Below are the notes collected from the Siggraph 2023 Birds of a Feather event on pipelines. The BoF space was organized into topic groups where attendees could move between topics and discuss as they wished. As the organizer, I asked folks in each group to try and keep notes as much as possible. Below is the result of that process.
These notes ask as many questions as they answer, follow different styles and are often terse. However, they also provide interesting insight into the topics provided and what was being discussed by each group.
Notes by Topic
Observable Pipelines
Event bus pipelines
- E.g., render complete event
- Downstream tasks subscribed to events.
- What happens when the system goes down?
Tool use metrics?
- Problems at scale?
- How granularly to track?
Artist comprehension of
“Unit tests” for assets
Node-based event graph for tasks “Temerity” (Jim Callahan)
How to show/hide parts of the whole that the artists should(n’t) see?
Event bus
- Can “rerun” events to redo work
- E.g.
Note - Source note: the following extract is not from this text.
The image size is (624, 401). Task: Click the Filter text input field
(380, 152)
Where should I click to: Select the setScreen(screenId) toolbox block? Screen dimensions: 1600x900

LUTS changed -> Regenerate all reviewables
Vs Pre-Calc tasks
- No spook action at a distance
- How to re-run a part of a graph?
File Logs vs Logging service?
Issue reporting tool - report error w/context
- Local deque of user action events for “what were you doing?”
OpenTelemetry?
Poll: What do you like to use for tracing / metrics / log viewing?
Datadog: 1
Grafana: 4
Jaeger: 1
ElasticSearch: 1
Can we track a session of events and tag it when exceptions happen?
- Tags are good
- Track all the events?
- How do you avoid serial aspect of tracking everything
- Production management side of observable
- How do you indicate that a step is complete from an artist and pipeline perspective?
- Notification of upstream / downstream changes
- Web-based tools and latency compared to Qt
Multi-Site Data Pipelines
Notes by Tom Cowland and Jason Scott
Topics
- External data management
- Multi-vendor with multiple pipelines
- Validation
- Ingestion
- Manage the trust boundary
- Studios with multiple brands and multiple locations
- Can “universal” pipelines work?
- More likely to succeed with multi-vendors if there are contracts at the boundary.
- “Skynet” (singular pipeline from a studio to all other vendors) precludes local innovation and iteration.
- Use USD with URIs (vs. paths) across multiple pipelines
- Desired direction
- DDoS can be managed
- Sidecar/pre-cache farm files can facilitate sharing
Challenges
- Data syncing is hard
- Knowing full closure of everything that needs to be synced
- Understanding transfer latency on the production process
- Database syncing / replication vs. a single database
- Many use single 3rd-party databases (ShotGrid, ftrack), and the latency for these doesn’t seem to be one of the larger issues that studios are dealing with
- Multi-site databases require conflict management (versions, etc.)
- Visibility of location and disk space for transfer costs
- Filesystem replication (many people interested in the different solutions out there, but no one in the BoF group is using in production yet)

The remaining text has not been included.